Collected data entries
Content starts

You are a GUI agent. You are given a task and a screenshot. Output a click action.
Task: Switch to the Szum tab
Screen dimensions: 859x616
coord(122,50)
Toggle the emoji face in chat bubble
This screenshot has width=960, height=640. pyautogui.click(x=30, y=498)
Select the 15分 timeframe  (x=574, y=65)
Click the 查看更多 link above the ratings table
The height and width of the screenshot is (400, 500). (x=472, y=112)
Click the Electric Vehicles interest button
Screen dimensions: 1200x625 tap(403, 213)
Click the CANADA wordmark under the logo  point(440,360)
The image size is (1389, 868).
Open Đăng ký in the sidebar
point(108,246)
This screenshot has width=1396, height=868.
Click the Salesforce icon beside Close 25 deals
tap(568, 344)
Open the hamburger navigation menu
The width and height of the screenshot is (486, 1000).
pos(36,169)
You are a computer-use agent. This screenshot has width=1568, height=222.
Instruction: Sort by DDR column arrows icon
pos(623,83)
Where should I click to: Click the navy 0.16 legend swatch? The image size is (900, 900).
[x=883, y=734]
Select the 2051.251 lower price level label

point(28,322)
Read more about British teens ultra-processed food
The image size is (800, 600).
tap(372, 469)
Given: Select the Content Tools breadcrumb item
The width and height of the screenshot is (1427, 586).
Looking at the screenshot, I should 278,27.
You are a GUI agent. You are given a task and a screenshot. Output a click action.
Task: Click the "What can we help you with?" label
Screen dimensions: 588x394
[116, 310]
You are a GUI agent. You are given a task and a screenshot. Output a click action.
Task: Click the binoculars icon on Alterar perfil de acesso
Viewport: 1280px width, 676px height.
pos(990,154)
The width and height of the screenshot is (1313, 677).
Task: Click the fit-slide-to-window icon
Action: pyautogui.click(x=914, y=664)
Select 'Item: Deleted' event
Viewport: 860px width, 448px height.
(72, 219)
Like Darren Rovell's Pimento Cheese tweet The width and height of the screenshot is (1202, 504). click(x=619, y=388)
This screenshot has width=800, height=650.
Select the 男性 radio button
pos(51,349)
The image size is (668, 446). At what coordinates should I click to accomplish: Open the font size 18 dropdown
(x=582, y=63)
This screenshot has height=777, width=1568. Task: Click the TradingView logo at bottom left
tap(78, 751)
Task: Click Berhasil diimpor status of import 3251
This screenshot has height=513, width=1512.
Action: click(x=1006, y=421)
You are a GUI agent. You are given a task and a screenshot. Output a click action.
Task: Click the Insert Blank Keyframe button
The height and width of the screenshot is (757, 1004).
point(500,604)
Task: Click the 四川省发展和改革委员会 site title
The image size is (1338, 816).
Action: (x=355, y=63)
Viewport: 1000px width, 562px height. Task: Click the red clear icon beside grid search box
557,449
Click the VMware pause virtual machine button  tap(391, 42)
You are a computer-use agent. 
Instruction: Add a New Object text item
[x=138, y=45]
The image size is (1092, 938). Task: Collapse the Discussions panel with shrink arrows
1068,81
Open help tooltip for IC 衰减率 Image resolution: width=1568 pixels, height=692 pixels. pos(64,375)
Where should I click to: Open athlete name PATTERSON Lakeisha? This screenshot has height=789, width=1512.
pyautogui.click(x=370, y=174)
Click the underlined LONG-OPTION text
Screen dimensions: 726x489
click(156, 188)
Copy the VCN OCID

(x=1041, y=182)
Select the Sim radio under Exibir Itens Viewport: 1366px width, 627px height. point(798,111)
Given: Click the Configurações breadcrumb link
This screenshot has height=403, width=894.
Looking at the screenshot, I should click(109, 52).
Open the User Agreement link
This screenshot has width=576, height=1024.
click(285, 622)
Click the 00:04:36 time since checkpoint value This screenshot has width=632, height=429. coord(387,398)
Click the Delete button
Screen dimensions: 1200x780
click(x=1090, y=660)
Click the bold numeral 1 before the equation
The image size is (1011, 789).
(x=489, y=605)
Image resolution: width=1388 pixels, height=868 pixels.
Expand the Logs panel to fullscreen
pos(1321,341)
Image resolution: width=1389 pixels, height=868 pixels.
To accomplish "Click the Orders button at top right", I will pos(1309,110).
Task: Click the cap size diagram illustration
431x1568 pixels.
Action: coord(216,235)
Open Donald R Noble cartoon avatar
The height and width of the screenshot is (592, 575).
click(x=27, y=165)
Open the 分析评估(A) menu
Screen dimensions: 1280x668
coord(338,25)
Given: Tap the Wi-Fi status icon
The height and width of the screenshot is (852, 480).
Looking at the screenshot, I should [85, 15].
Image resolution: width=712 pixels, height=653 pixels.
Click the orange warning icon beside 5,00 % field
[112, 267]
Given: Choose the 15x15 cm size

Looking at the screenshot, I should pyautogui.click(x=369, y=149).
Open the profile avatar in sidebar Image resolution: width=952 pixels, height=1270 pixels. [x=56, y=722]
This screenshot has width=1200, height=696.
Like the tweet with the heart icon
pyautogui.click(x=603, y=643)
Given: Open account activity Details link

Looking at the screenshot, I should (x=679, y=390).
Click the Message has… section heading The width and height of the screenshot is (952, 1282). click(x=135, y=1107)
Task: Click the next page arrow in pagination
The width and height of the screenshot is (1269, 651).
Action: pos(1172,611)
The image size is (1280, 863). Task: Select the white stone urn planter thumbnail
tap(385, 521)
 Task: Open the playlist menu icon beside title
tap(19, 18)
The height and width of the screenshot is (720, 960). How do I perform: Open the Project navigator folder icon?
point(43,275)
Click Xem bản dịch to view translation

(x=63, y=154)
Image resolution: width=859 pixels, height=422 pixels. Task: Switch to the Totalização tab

Content ends

The line with "Task: Click the cap size diagram illustration" marks where to start. Transcribe from there through the final line of the records, exactly and with nothing added.

OUTPUT
Task: Click the cap size diagram illustration
431x1568 pixels.
Action: coord(216,235)
Open Donald R Noble cartoon avatar
The height and width of the screenshot is (592, 575).
click(x=27, y=165)
Open the 分析评估(A) menu
Screen dimensions: 1280x668
coord(338,25)
Given: Tap the Wi-Fi status icon
The height and width of the screenshot is (852, 480).
Looking at the screenshot, I should [85, 15].
Image resolution: width=712 pixels, height=653 pixels.
Click the orange warning icon beside 5,00 % field
[112, 267]
Given: Choose the 15x15 cm size

Looking at the screenshot, I should pyautogui.click(x=369, y=149).
Open the profile avatar in sidebar Image resolution: width=952 pixels, height=1270 pixels. [x=56, y=722]
This screenshot has width=1200, height=696.
Like the tweet with the heart icon
pyautogui.click(x=603, y=643)
Given: Open account activity Details link

Looking at the screenshot, I should (x=679, y=390).
Click the Message has… section heading The width and height of the screenshot is (952, 1282). click(x=135, y=1107)
Task: Click the next page arrow in pagination
The width and height of the screenshot is (1269, 651).
Action: pos(1172,611)
The image size is (1280, 863). Task: Select the white stone urn planter thumbnail
tap(385, 521)
 Task: Open the playlist menu icon beside title
tap(19, 18)
The height and width of the screenshot is (720, 960). How do I perform: Open the Project navigator folder icon?
point(43,275)
Click Xem bản dịch to view translation

(x=63, y=154)
Image resolution: width=859 pixels, height=422 pixels. Task: Switch to the Totalização tab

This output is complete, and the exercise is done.